Staff were also dealing with a “really high mortality rate”.

“We don't tend to see six or eight deaths on an intensive care unit, every single day ... the sheer volume of deaths we have seen has been really significant,” she said.

Ms Credland is carrying out research into the mental health impact of the pandemic on staff, and, so far, all 55 nurses she has interviewed across the country have experienced some level of "psychological trauma" and are either off sick, or have taken time off.

Heading into the winter, Ms Credland said the mental health impact on staff will “without a doubt” reduce staffing levels. “We'll see exactly the same with ward-based staff, with other professions as well...this is not just a nursing problem. This is an NHS staffing problem.”

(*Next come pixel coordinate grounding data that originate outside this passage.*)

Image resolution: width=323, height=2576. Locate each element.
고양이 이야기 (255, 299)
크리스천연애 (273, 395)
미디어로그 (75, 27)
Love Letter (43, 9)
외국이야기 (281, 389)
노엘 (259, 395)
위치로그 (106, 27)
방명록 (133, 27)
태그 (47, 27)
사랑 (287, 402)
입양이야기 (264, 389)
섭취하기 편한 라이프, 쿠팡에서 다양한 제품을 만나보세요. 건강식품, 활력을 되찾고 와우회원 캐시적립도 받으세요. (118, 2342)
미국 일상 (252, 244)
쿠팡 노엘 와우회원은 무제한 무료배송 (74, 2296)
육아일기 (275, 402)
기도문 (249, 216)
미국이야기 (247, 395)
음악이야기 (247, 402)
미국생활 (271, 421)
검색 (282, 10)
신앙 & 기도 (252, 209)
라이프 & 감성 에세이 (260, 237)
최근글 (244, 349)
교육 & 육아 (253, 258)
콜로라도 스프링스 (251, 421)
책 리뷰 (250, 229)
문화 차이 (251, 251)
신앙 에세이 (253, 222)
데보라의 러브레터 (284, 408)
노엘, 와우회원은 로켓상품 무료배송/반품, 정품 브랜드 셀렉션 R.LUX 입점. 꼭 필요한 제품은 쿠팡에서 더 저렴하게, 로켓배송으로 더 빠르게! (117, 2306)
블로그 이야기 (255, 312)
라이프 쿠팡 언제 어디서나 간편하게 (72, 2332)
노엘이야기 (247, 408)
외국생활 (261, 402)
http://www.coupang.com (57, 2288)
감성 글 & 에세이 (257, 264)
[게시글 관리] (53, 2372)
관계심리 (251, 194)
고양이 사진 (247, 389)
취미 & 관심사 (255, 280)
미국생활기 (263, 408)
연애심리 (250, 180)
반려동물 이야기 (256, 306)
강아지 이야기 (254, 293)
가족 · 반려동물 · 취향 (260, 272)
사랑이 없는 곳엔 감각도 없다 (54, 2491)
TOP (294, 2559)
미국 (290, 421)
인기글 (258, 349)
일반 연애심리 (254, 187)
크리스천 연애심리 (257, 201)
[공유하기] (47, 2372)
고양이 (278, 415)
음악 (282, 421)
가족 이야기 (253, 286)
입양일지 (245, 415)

Dr Daniele Bryden, vice-dean of the Faculty of Intensive Care Medicine, said during the first wave highly skilled nurses were redeployed from elsewhere in the NHS to work on the front line, but over the summer they returned to their normal roles.

“That is a concern going forward because we were supported by people who had intensive care training, or were rapidly upskilled in that first wave … [and we] almost certainly won’t have them over the winter,” she said.

“They’ve gone back to the other jobs that they are also needed to do.”